# World Record: longest passenger train....



## caravanman (Jun 29, 2022)

The test begins: as part of the 175th anniversary celebrations of Swiss railways, Rhaetian Railway (RhB) is making an official attempt to operate the longest passenger train in the world on Saturday, 29 October 2022. The 1910-metre-long train with 100 coaches will travel along the Albula/Bernina UNESCO World Heritage route from Preda to Bergün and on over the Landwasser Viaduct. The corresponding tests for technical feasibility and safety assurance have taken place over the past few months.

Official world record attempt


----------



## slasher-fun (Jun 29, 2022)

Now showing a "page not found", some information in German here: Offizieller Weltrekordversuch
Looks like the trip has been extended north to Alvaneu, so that's 24 km instead of 12.
Not only 100 coaches, but actually 25 EMUs coupled together


----------



## slasher-fun (Jun 30, 2022)

The website has changed again: Offizieller Weltrekordversuch


----------



## Dutchrailnut (Jun 30, 2022)

going to interesting to see substation go up in smoke when 100 EMU
cars take power .


----------



## Gemuser (Jun 30, 2022)

Dutchrailnut said:


> going to interesting to see substation go up in smoke when 100 EMU
> cars take power .


Depending on the mix of EMU types it will only be 25 to 60 power cars.
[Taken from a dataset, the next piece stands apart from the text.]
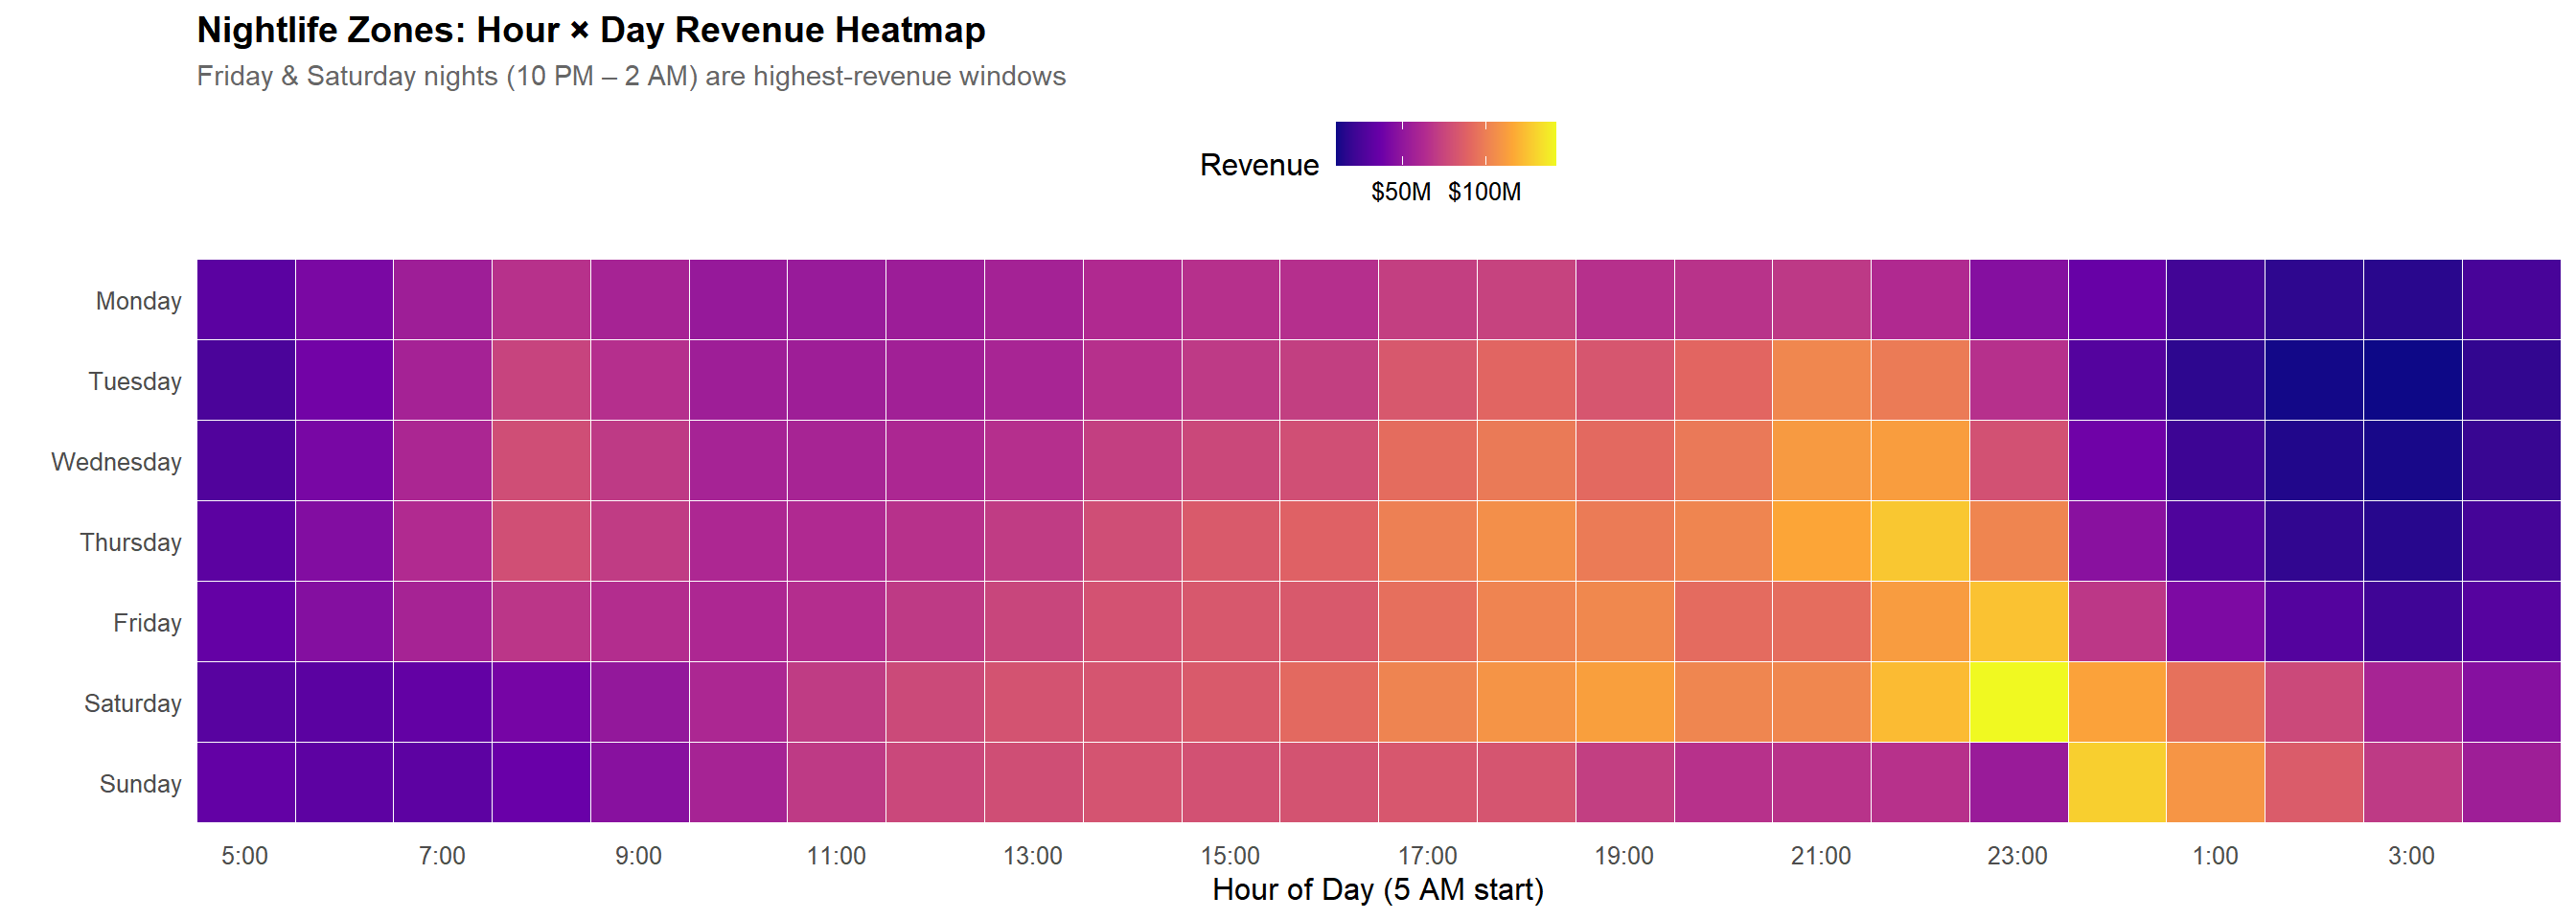The width and height of the screenshot is (2576, 920).
Task: Click the Saturday 23:00 brightest yellow cell
Action: tap(2018, 702)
I would be shocked if the RhB electrical staff haven't signed off on it before the public announcement. Of course things can go wrong, but if I had the money I'd be on it!


----------



## WWW (Jul 1, 2022)

For regular scheduled service - would some of the trains in Australia qualify ?
I have seen some videos of the Australian trains and they seem to go on forever - car after car.


----------



## ButFli (Jul 1, 2022)

WWW said:


> For regular scheduled service - would some of the trains in Australia qualify ?
> I have seen some videos of the Australian trains and they seem to go on forever - car after car.
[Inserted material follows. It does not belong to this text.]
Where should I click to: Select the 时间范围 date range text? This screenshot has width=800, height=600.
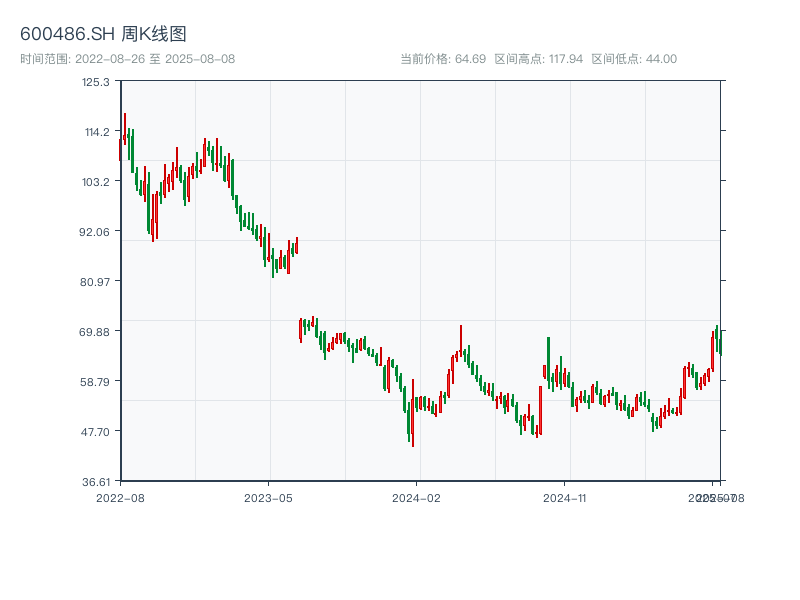click(127, 59)
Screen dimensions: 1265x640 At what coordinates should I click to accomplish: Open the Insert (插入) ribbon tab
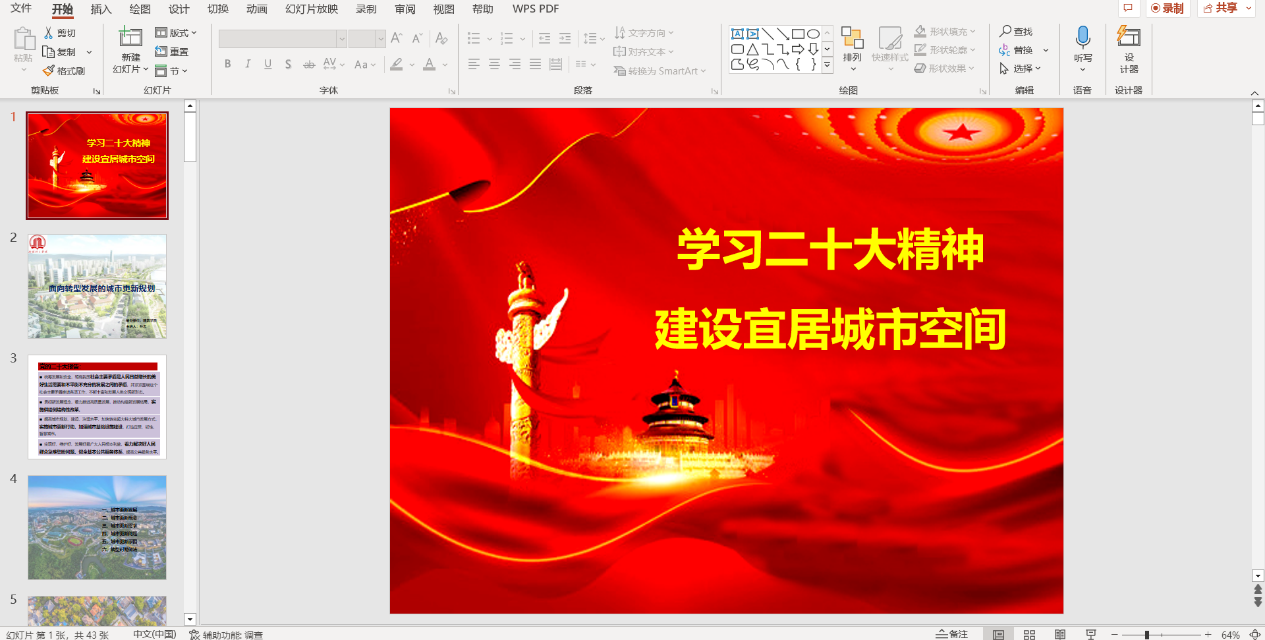click(x=101, y=9)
For a while, The Ghan (Adelaide to Darwin) had 44 coaches and was over 1000m long. That’s the world record for regularly scheduled passenger trains.


----------



## AmtrakMaineiac (Jul 2, 2022)

ButFli said:


> For a while, The Ghan (Adelaide to Darwin) had 44 coaches and was over 1000m long. That’s the world record for regularly scheduled passenger trains.
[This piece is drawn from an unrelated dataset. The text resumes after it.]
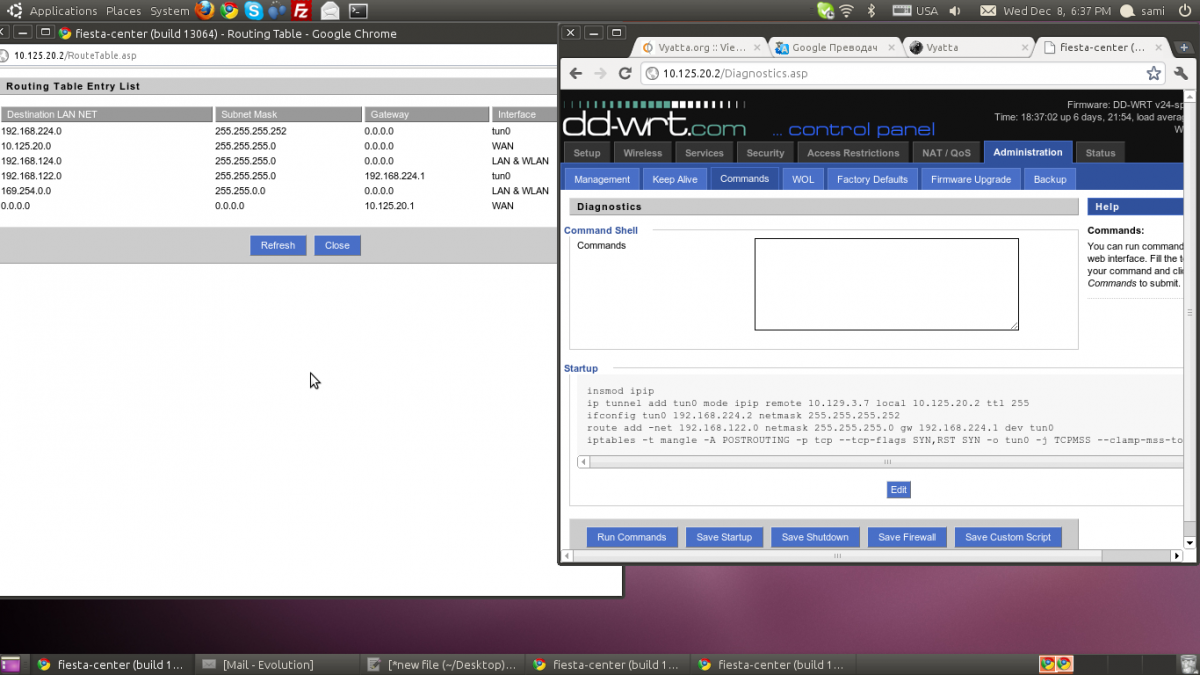Viewport: 1200px width, 675px height.
Task: Click the Startup script horizontal scrollbar
Action: (x=886, y=462)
Amtrak AutoTrain can be up to 49 cars but that includes auto racks which technically don't count as coaches.


----------



## ehbowen (Jul 2, 2022)

Ringling Brothers, Barnum & Bailey used to advertise that their circus trains (which included stock (animal) cars and flats/containers for show equipment as well as passenger cars for berthing and feeding the performers) were "over a mile long"....


----------



## Dutchrailnut (Jul 2, 2022)

those are not really passenger trains , the Ghan is longest pure passenger train in regular service . 
several passenger equipment records have been tried, in 1989 the Netherlands did 60 passenger cars with single electric 30 years back.
Belgium broke that record with 70 cars in 1991.


----------



## Just-Thinking-51 (Jul 2, 2022)

People with nothing to do on a bank holiday.

What the point?


----------



## joelkfla (Jul 2, 2022)

Just-Thinking-51 said:


> People with nothing to do on a bank holiday.
> 
> What the point?


Fun.


----------



## Dutchrailnut (Jul 2, 2022)

actually point is testing air brake technology and train interaction . but its fun for Buffs to watch.


----------